Jul 9, 2024 | Mountain Emergency Updates

Southern California Edison continues to work to mitigate the danger of wildfires in its service area.

By Mary-Justine Lanyon

When Shane Massoud, the government relations manager for Southern California Edison, spoke to the Inland Empire Fire Safe Alliance, he brought with him a vital message.

“The company has been dedicated,” Massoud said, “particularly in the last five years to hardening the grid, making sure the infrastructure can deliver power safely and reliably but also do our part to eliminate possible ignition from our equipment.”

SCE has taken several approaches to hardening the grid and the company’s infrastructure. They have been replacing bare wire with covered conductor; about 4,400 miles of covered conductor have been installed since 2018 – 931 circuit miles have been installed in San Bernardino County. They are installing a mix of composite poles and wooden poles with a fire-resistant wrap. They have installed fast-acting fuses to interrupt electric current more quickly when there is an electrical fault. In addition, they have installed remote-controlled devices that will isolate portions of circuits.

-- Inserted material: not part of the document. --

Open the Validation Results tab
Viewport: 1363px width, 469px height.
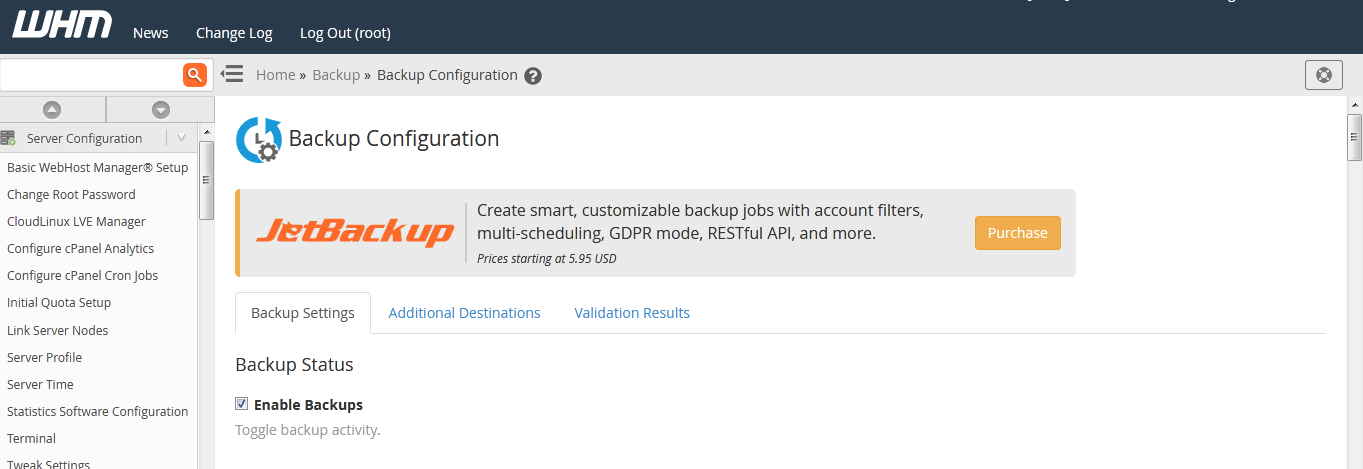click(x=632, y=313)
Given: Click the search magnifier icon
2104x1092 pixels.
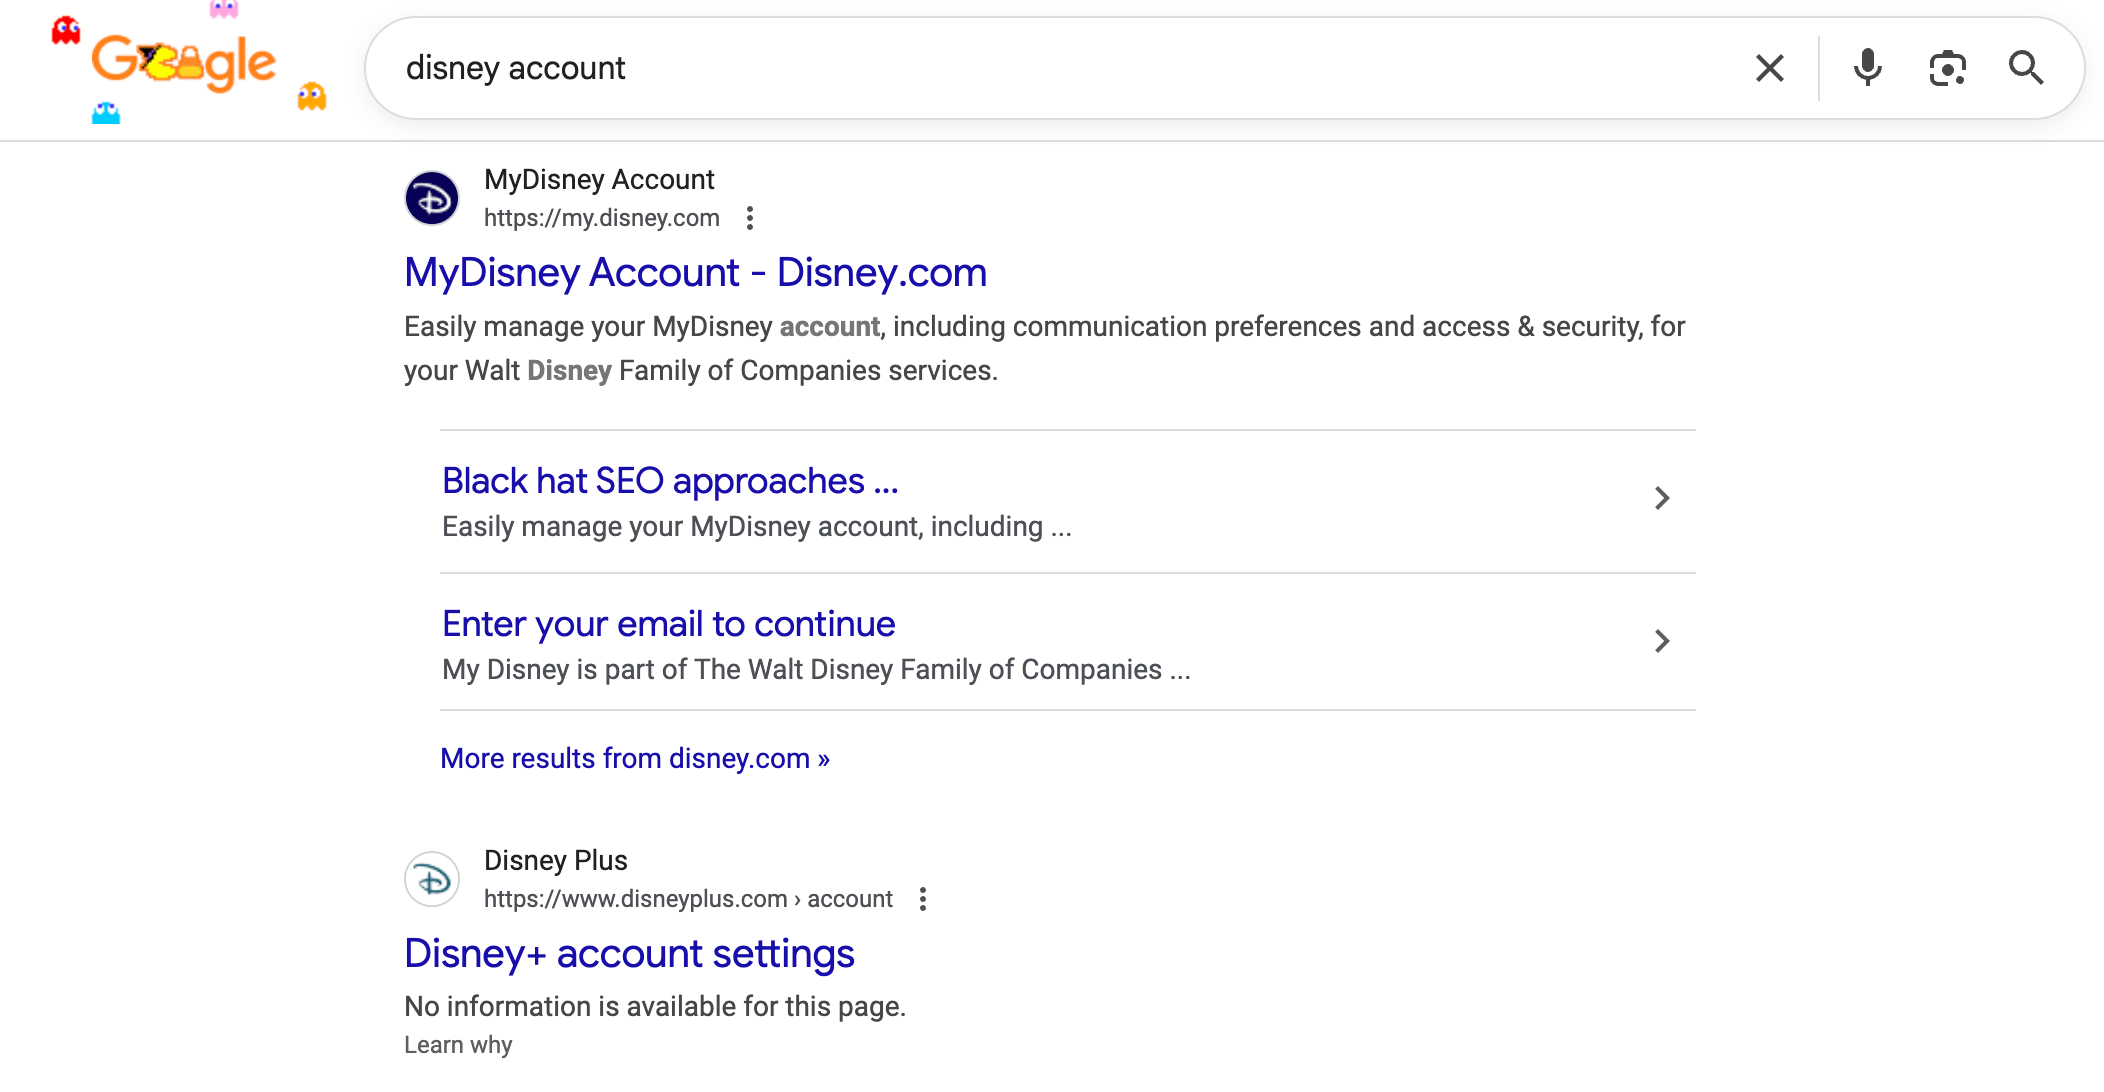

SCE has also been enhancing its operational practices by inspecting overhead equipment in high fire risk areas both from the ground and by the use of drones. They are inspecting, trimming and removing trees to prevent vegetation from coming into contact with electrical equipment and potentially sparking a fire. And, during weather that could lead to a fire – for example during high wind events – SCE implements PSPS (public safety power shutoffs). Those PSPS are, Massoud said, a “tool of last resort. They can limit the threat of a potential wildfire.”

SCE relies on more than 1,620 weather stations throughout its service area to provide wind speed, humidity and temperature data. The utility uses weather modeling to enhance its weather forecasts and it samples fuel moisture at 15 sites on a biweekly basis to help determine dry fuel conditions. It also has more than 180 cameras in high fire risk areas to monitor wildfire conditions. 

When a PSPS is deemed necessary, SCE has eight community resource vans they can deploy throughout its service area. They provide water, ice vouchers, medical kits and snacks to local residents, who can also charge their cell phones or laptops.

The question was raised about putting lines underground. Covered conductor, Massoud said, costs about $650,000 per circuit mile while underground wiring costs from $2.4 to $5 million for the same mile. “It’s very expensive,” he said. “We want to make sure we spend the customers’ dollars wisely.”

“And isn’t there an issue with maintenance when wires are underground?” Laura Dyberg asked. “Underground wires are a lot more difficult to maintain,” Massoud agreed. “There is no way to quickly identify the problem area as opposed to above-ground wiring.”

His final message to the Inland Empire Fire Safe Alliance: “You will continue to see investment by Southern California Edison in mitigation efforts.”